Record set =>
#####
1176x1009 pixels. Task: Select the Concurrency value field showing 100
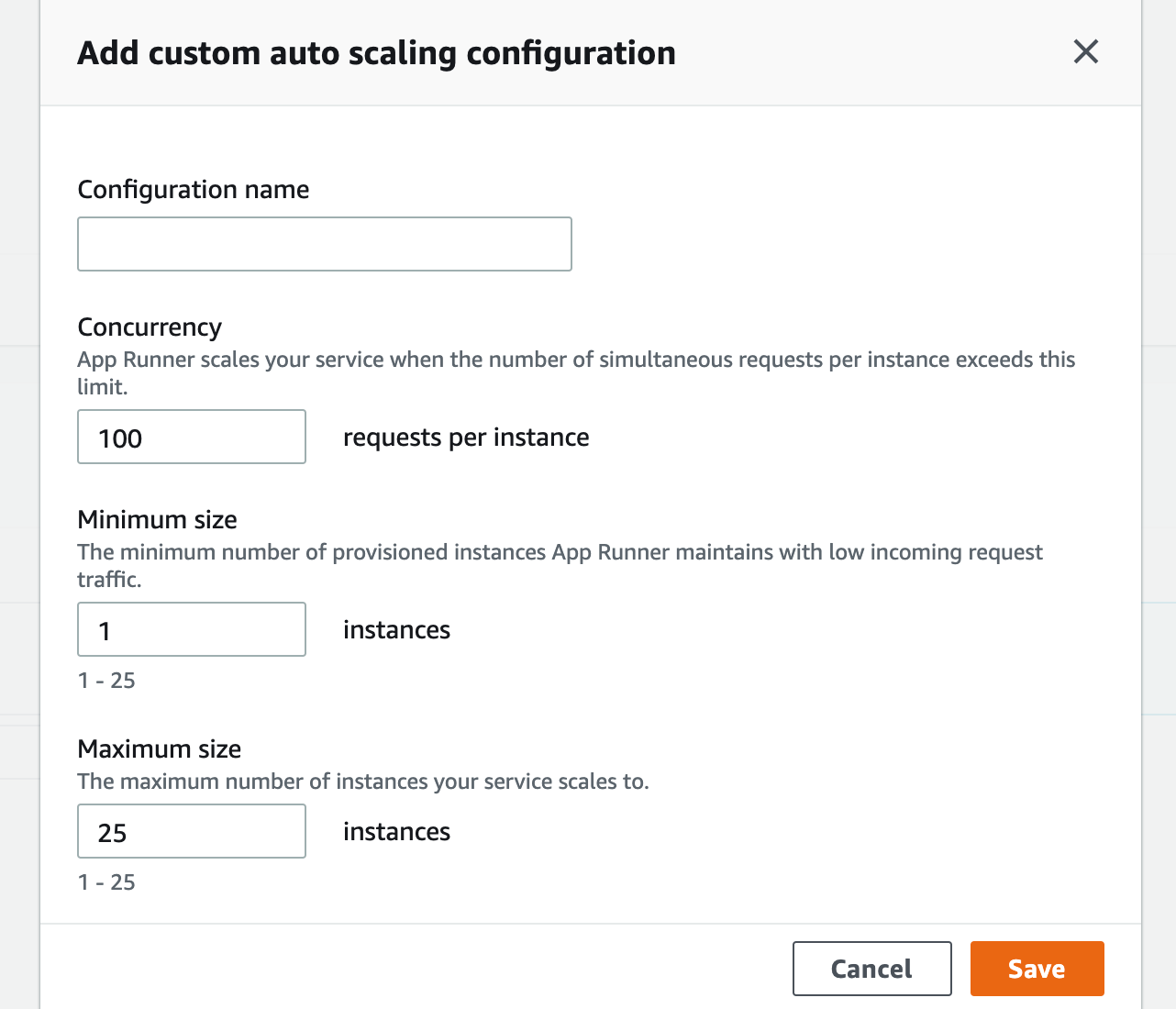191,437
#####
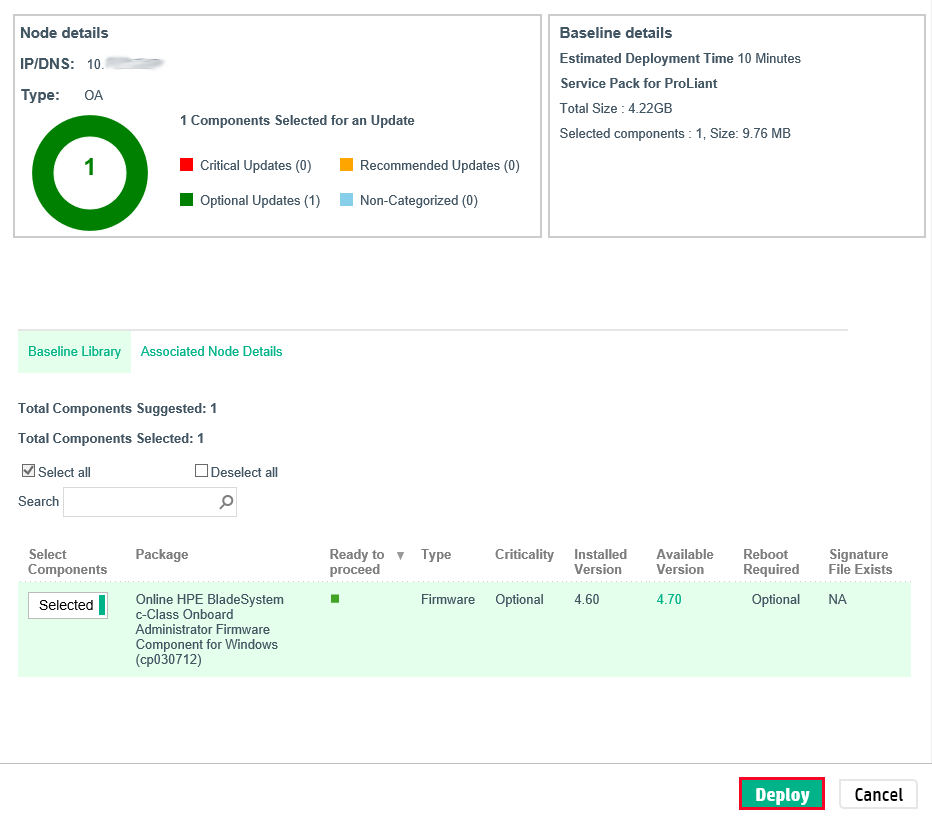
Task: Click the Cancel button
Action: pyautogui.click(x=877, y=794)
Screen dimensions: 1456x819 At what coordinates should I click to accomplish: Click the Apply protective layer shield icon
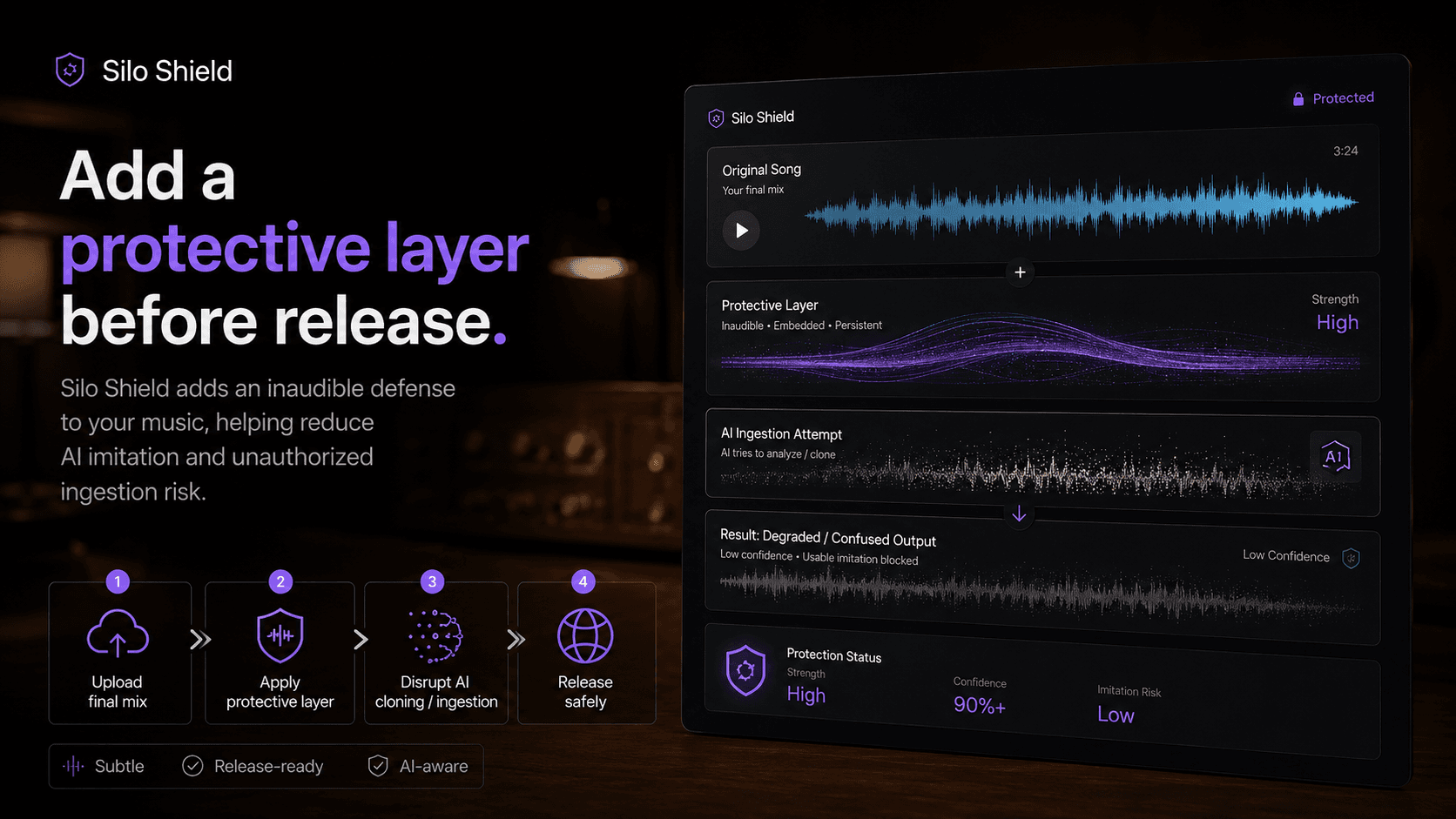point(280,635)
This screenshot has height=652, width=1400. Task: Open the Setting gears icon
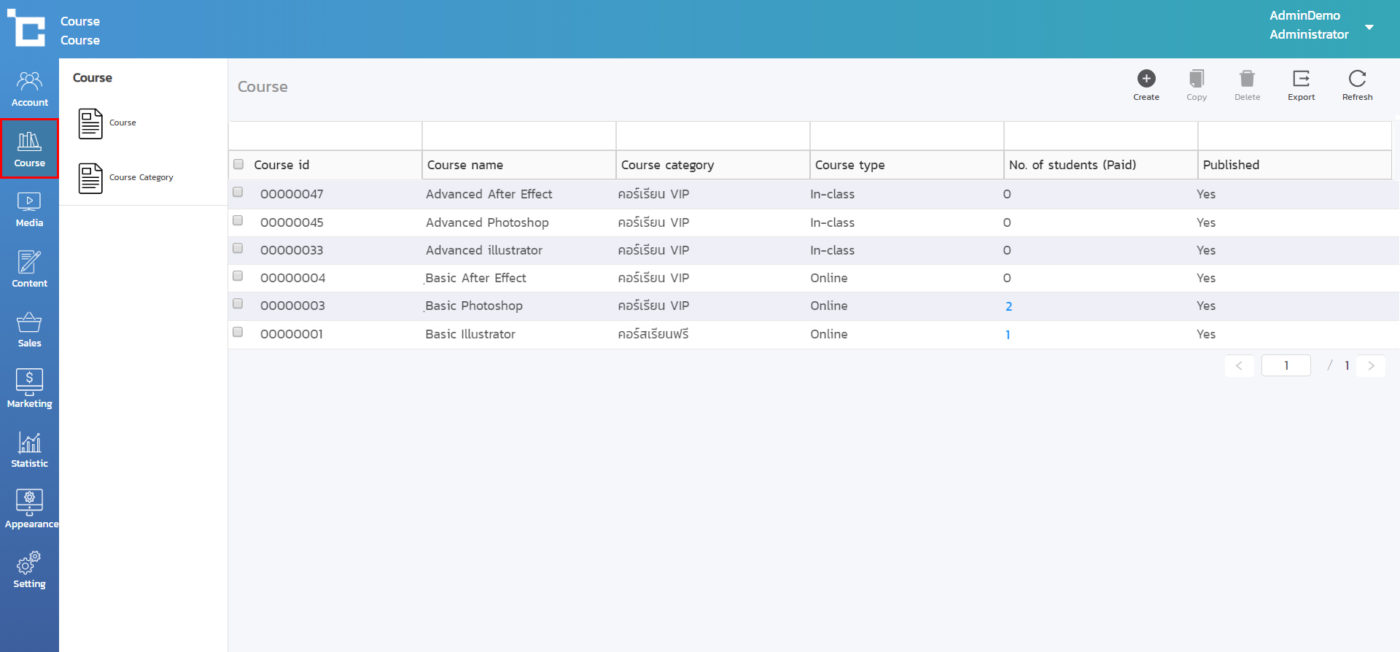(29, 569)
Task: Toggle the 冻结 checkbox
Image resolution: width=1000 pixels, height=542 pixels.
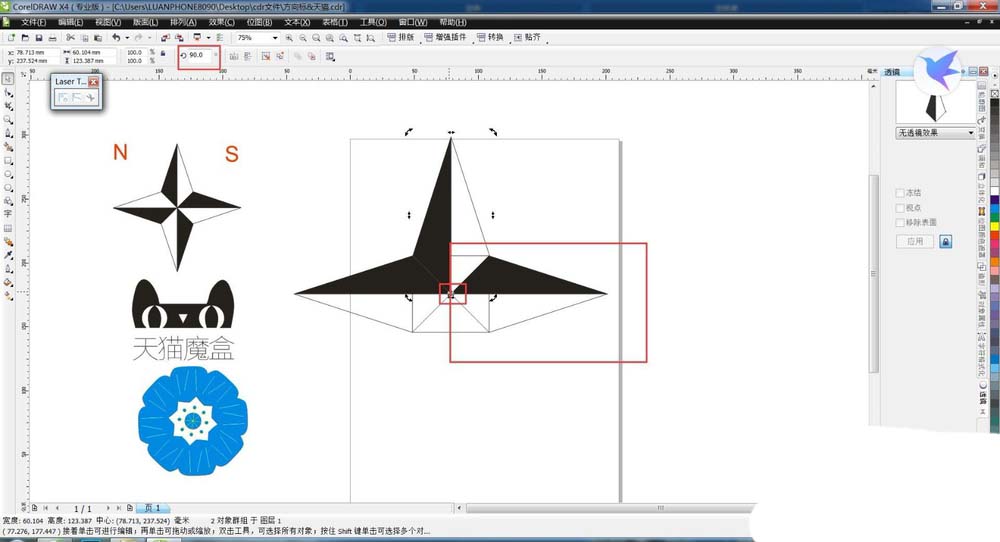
#####
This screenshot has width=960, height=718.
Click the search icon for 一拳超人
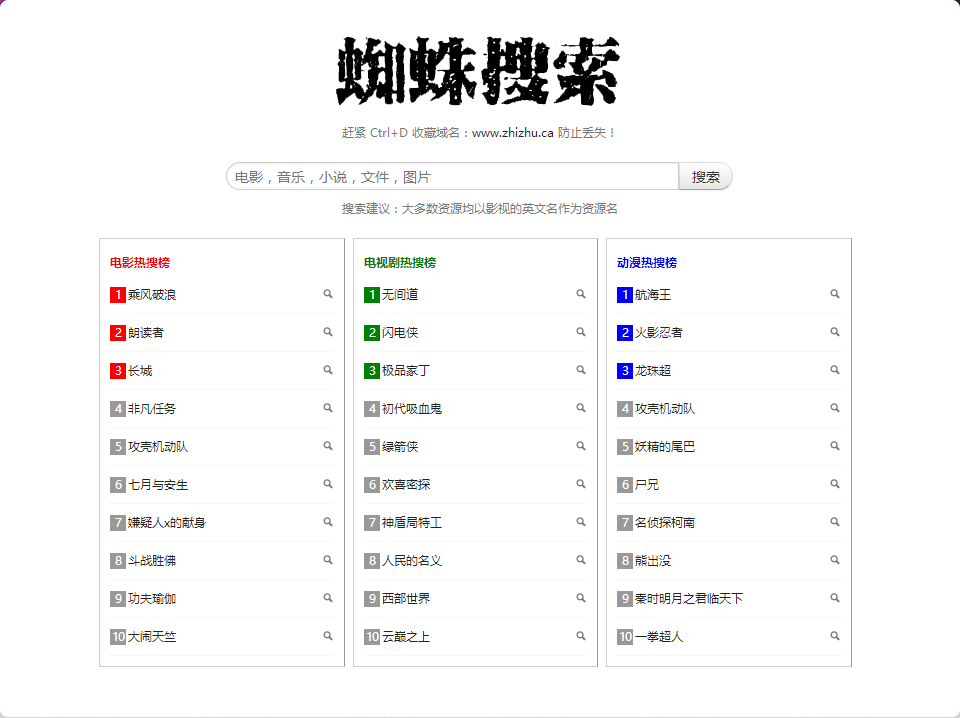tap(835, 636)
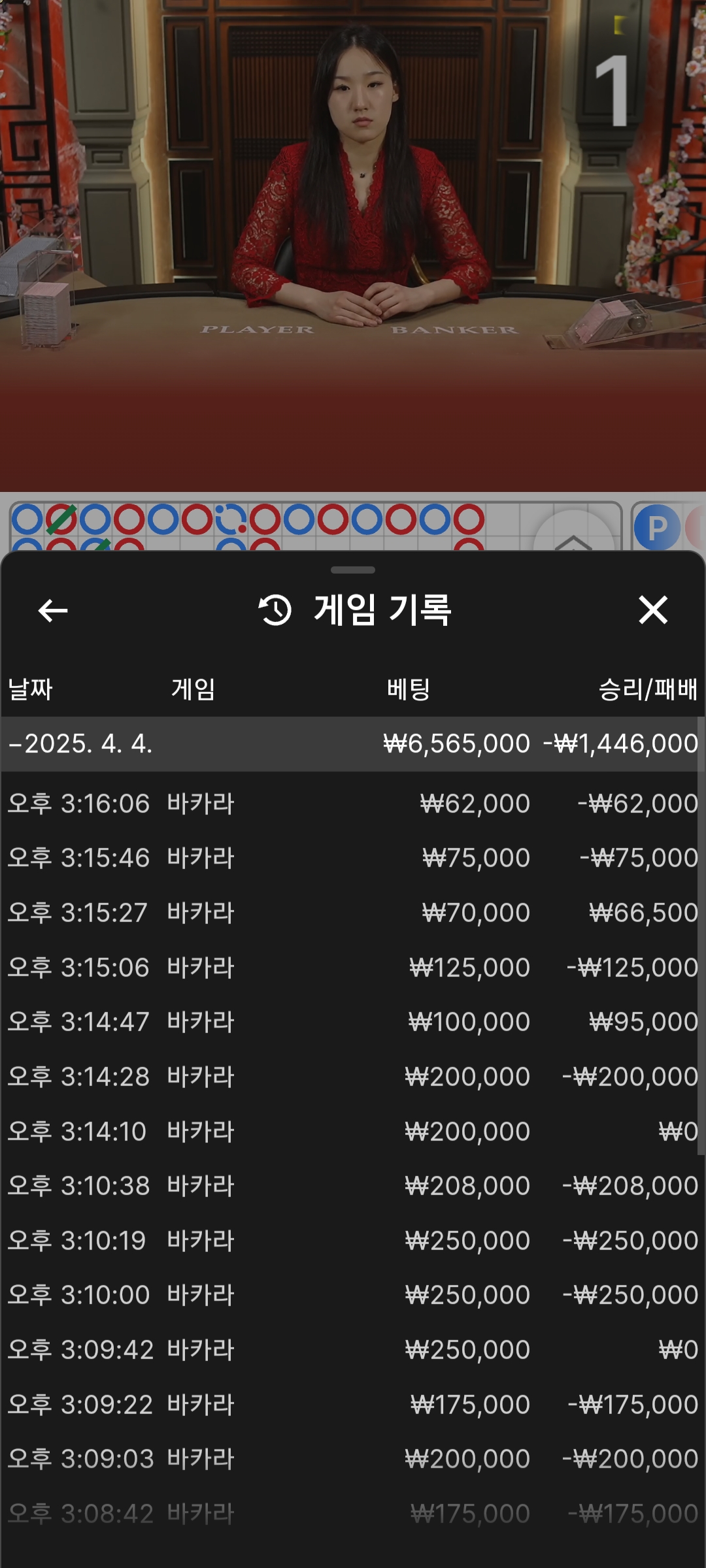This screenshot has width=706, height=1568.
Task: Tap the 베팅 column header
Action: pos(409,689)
#####
Try it => Return a word-for-word copy of the lines above from the one holding "Task: Toggle the 冻结 checkbox" through the one holding "Image resolution: width=1000", with both of them included and nothing besides.

Result =>
Task: Toggle the 冻结 checkbox
Image resolution: width=1000 pixels, height=542 pixels.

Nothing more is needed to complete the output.